# Quantitative continuity and computable analysis in Coq

## Formal proofs

This webpage contains some information on how to check the contents of the formal proofs of statements in our paper “Computable analysis and notions of continuity in Coq” a preprint of which can be found here.

## Installation instructions

You should have coq (8.9.0) running with the Coquelicot library (3.0) and from math-comp (1.7.0) the packages ssreflect and algebra.

The following libraries have to be installed in this order:

You can download each library from github using the above links (please use release version 1.0 for each library). To install each library simply go into the respective folder and run `make && make install`.

Alternatively if you are using opam to build Coq you need to clone this github repository (don’t forget the –recurse-submodules as it contains submodules) and then do a

`opam install . --working-dir`

## Scopes and notations.

A general rule of the library is to use natural language to make the theorems as readable as possible. For concepts where the order of arguments is not clear in prefix notation there is usually an infix notation. To avoid blocking too many keywords by use of natural language in infix notation the words are connected by underscores and the first one is preceded by a backslash. The libraries provide scopes for toggling the notations: `mf_scope`, `baire_scope`, `met_scope` and `cs_scope`, where `mf` is for multi-function, `met` is for metric spaces and `cs` is for continuity spaces, that is represented spaces. Each scope is delimited by a `%` followed by the phrase before the underscore. Many of the notations in the different scopes overlap, for instance three of them have a notation `_ \is_continuous` and in some cases the notations are renamed with change of the scope: For instance the notation `_ \is_continuous` from `baire_scope` is renamed to `_ \is_continuous_operator` in the `cs_scope`.

## Verifying the contents of the paper

All of the claims the paper makes about the incone library can be checked by installing the library, opening a new Coq-file with the following includes in the preamble.
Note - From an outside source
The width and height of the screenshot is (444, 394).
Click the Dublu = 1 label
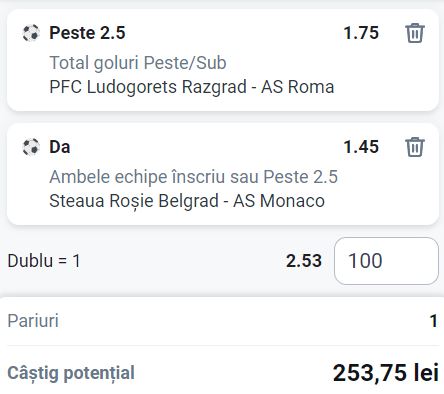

``````From mf Require Import choice_mf.
From rlzrs Require Import all_rlzrs.
From metric Require Import all_metric Qmetric.
From incone Require Import all_cs classical_func classical_cont classical_mach Duop Q_reals baire_metric.
``````

The paper contains references to the names of all definitions, lemmas, and so on. This allows to inspect the definitions via `Print def_name`, lemmas, theorems etc. via `Check lem_name` and notations via `Locate "not_name"`. In the case where the name of a lemma is not unique, `Locate "lem_name"` lists all lemmas with that name and unique identifiers and `Print Assumptions lem_name` shows the axioms that the result assumes. To list all results involving a concept Coq’s search function can be used via `Search _ (concept)` and `Search "phrase"` might be useful where `phrase` is an expected substring of a lemma’s name.

### Example

One of the theorems in the paper has the name `cont_comp`. In the library this is the lemma `cont_comp`. `Check cont_comp.` prints the statement of the Lemma:

``````cont_comp
: forall (X Y Z : cs) (f : Y -> Z) (g : X -> Y),
f \is_continuous -> g \is_continuous -> (f \o_f g) \is_continuous
``````

This may or may not be the theorem you looked up in the paper. `Locate cont_comp.` shows that there are several lemmas with this name and the one above can be found in the file `continuity_spaces/cs.v` in the incone library.